**Text passage**.

5. Unmount shares to the file system from all clients.
6. Disable and remove all shares.
7. Remove any existing links to the file system.
8. Remove the file system.
9. Validate that the disks are no longer associated with the file system.
5.4 File system performance and scaling
When performance requirements increase, you need to see whether the back-end devices are heavily used, or if the front-end devices have maximized their throughput capacity.
If the front-end devices are at their capacity ceiling (system resource use is nearing maximum potential), adding interface nodes is a good first step. However, if the NSD performance use is high, it is important to consider growing the back end.
The sizing section of this book (1.4, “Sizing” on page 20) provides more information about how to increase back-end performance. However, there are three ways to grow performance on the back end:
1. Increase the number of spindles behind each storage node pair.
2. Increase the tier pool options to add a faster drive technology, or to offload contention of some user data to a lower-performance tier of storage.
3. Add more storage node pairs with more spindles and restripe the file system to better disperse the I/O across more devices all together.

**Source excerpt**.

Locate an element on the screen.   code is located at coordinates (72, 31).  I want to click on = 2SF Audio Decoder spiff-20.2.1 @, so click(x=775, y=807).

**Your instructions**.
Reproduce the file system passage starting at "9. Validate that" and ending at "their throughput capacity.", substituting "workload demands" for "performance requirements".

**Answer**.
9. Validate that the disks are no longer associated with the file system.
5.4 File system performance and scaling
When workload demands increase, you need to see whether the back-end devices are heavily used, or if the front-end devices have maximized their throughput capacity.